Greed is good. Probably the Cregans on this list who have considered committing to a brotherhood. This man is a volume monster. Usually effective. He took and then took some more. Possession of oxen. Attempts to shoot. Looking to get her at every opportunity. Love the players on high speed teams. Ballhogs. Shooting guard. Guard Russell Westbrook to the point of complete existential collapse. Say “I just won this draft” into the draft room after each pick. The only percentage he cares about: Usage rate. And of course this guy kills it in point tournaments… and we hate ourselves for it.

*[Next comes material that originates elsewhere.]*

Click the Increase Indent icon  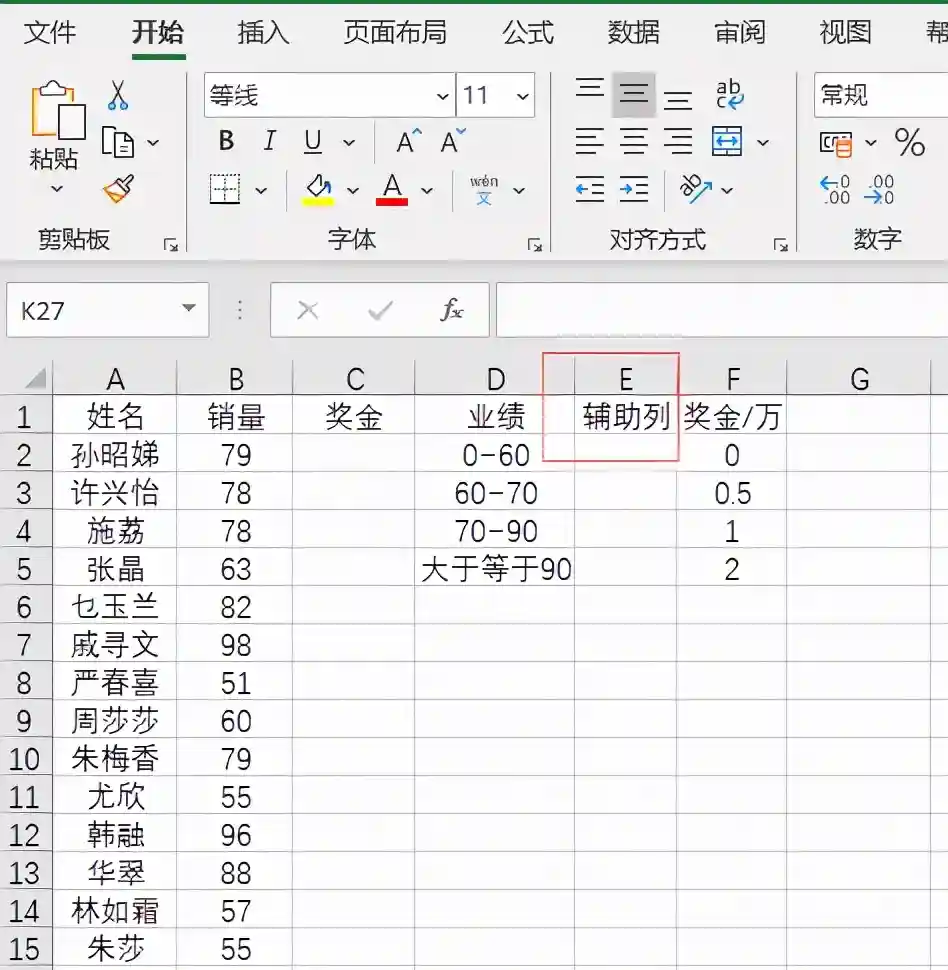(x=634, y=188)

Ideal overall platform #1: Luka Doncic
Gettable Platform: Donovan Mitchell


Bizzaro Cregan

Choose the exact opposite of the person I usually choose. A great way to make sure my different teams don’t get the same picks over and over again. I accept having Bizarro Me run the draft room from time to time as a professional necessity. He kept my analysis from getting too set on its own. He doesn’t understand why other “lovers” buy so much vinyl when everything is so hot these days. He wears the supreme shirt too much. Probably a little Ed Hardy around the edges. He also doesn’t shave as often as I would like.

Ideal overall platform #1: LeBron James
Gettable organization: Jayson Tatum


Obsessed Process (FOR LAND keeper ONLY)

Start going on a drafty night. Play for next year by prioritizing cheap sleepers and sophomores, rookies, and a few adorable, high-priced stars to hang for cheaper holders by the deadline. Was prompted really to draft to win for a change.

Ideal overall platform #1: Evan Mobley
Gettable Platform: Cade Cunningham


Don Nelson

When this guy wears a turtleneck for 30-45 seconds… he really is Don Nelson. And Don Nelson is a mad scientist. He offers the most disruptive strategies. He tries to execute on collision strategies (ie: Small Striker + Per-Game Reversal Defense + Body Mass Index) He drafts with rigorous intensity. He erases the line between genius and instant. We love being Don Nelson. We are Don Nelson. The current Mrs. Cregan sometimes has to show us pictures of our kids to get rid of us.

Ideal overall platform #1: Dejounte Murray
Gettable Platform: Dejounte Murray


Moneyballer

This guy outlines an underrated stat to boost the fantasy championship game. He takes discipline and sticks to his draft board no matter what. Think of Luke Skywalker flying down the Death Star’s trench, right on target with Force-Heavy in focus.

Ideal overall platform #1: (This season) Stephen the curry
Gettable Platform: Damian Lillard


So I’ll end this with a cautionary tale.

Last Halloween, my Moneyballer ran 75% of my draft. He identified one metric I wanted to build my team on: free throw production, volume-adjusted (basically how we create free throw catalogs on Player Rankers). But I underestimated the impact of the season rule changes.

Is Adam Silver’s forbidden belt sagged, twisted, and acting extremely lousy? All in the name of cheap blocking and -1s? It dissipated months of intrigue before the draft.

Moneyballer may never live when built around James Harden, Bradley BealLillard, Jimmy Butler, DeMar DeRozan, Brandon Ingram, Paul George and Kemba Walker.

Last season? This version of Moneyballer must have won all of his tournaments. This season? He’s sitting in a zero gravity chair, listening to Whatnauts and trying to figure out what’s up with this stupid eye massager his kids got him off Amazon.